Welche Marina nennt Lachsy im Ausgangstext als Ort, an dem man zelten und direkt angeln kann?

### Ausgangstext
______________________________

# Camping für Angler in Nähe von Roermond???



## lutik (7. Juli 2005)

Hallo Leute|wavey:

Ich wollte mit Kollegen nächstes Wochenende (Fr.abend bis So.) zum Angeln nach Roermond rausfahren. Könnt ihr mir nen preiswerten Campingplatz emfehlen von wo man auch nicht weit fahren muss zum Angeln (Fried- und Raubfisch), evtl die Preise pro Nacht oder sowas.
Wir waren noch nie in der Gegend und wollen das mal ausprobieren!

Für hile wäre ich sehr dankbar!!!


----------



## krauthis7 (7. Juli 2005)

*AW: Camping für Angler in Nähe von Roermond???*

schau mal hier http://www.anglerboard.de/board/showthread.php?t=54240


----------



## lutik (7. Juli 2005)

*AW: Camping für Angler in Nähe von Roermond???*

danke erst ma für die antwort

aber ich bin da nicht wirlklich fündig geworden ind dem Link(Verweis) von dir


----------



## Lachsy (7. Juli 2005)

*AW: Camping für Angler in Nähe von Roermond???*



			
				lutik schrieb:
			
		

> danke erst ma für die antwort
> 
> aber ich bin da nicht wirlklich fündig geworden ind dem Link(Verweis) von dir



er meinte die Marina Oolderhuuske, wo du zelten und direkt angeln kannst
http://www.oolderhuuske.nl

mfg Lachsy


----------



## krauthis7 (8. Juli 2005)

______________________________

### Bereitgestellte Angaben
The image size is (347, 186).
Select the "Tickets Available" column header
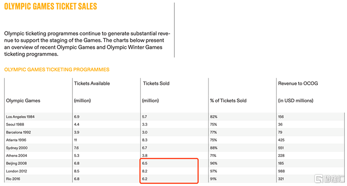(x=92, y=84)
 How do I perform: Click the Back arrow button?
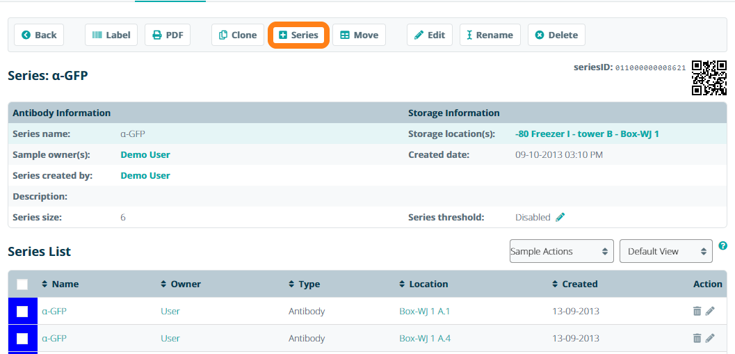tap(39, 35)
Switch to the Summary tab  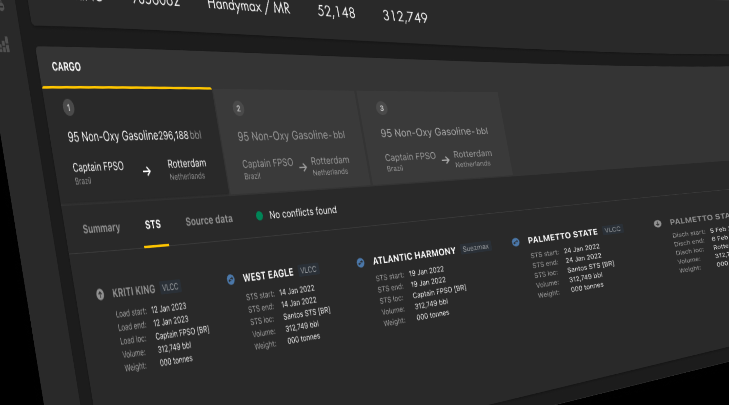[x=101, y=228]
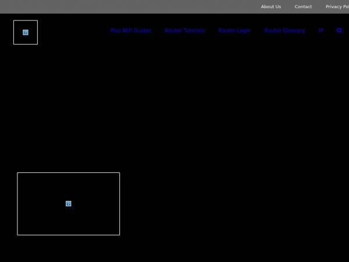This screenshot has width=349, height=262.
Task: Follow the Router Login navigation link
Action: pos(234,30)
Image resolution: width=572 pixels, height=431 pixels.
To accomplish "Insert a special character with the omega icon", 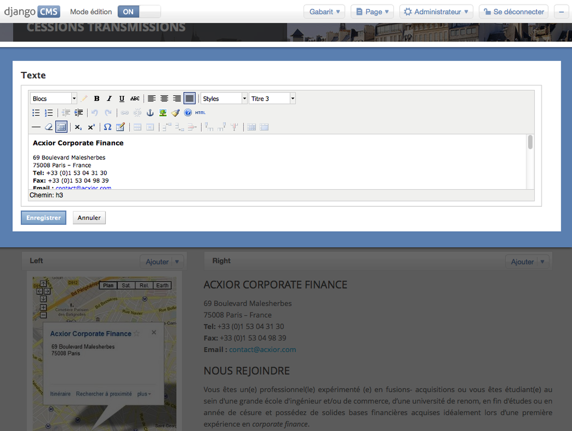I will [107, 127].
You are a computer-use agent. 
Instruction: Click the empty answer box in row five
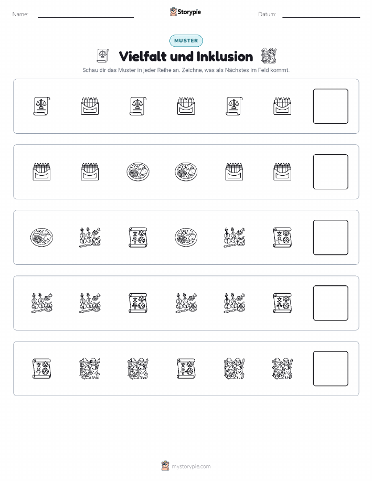331,368
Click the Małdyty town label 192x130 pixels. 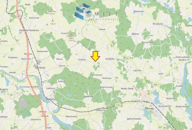click(x=50, y=99)
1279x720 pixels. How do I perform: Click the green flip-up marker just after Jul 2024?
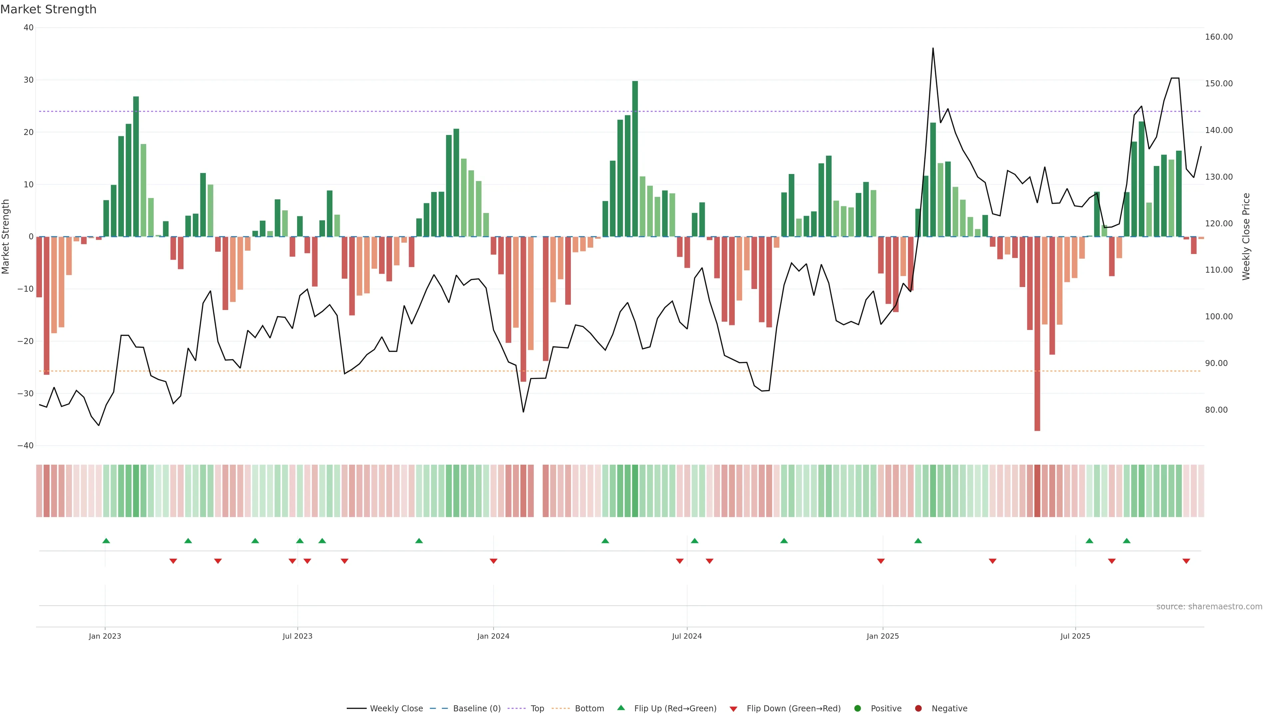point(695,541)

______________________________

### Lösung
Die Marina Oolderhuuske.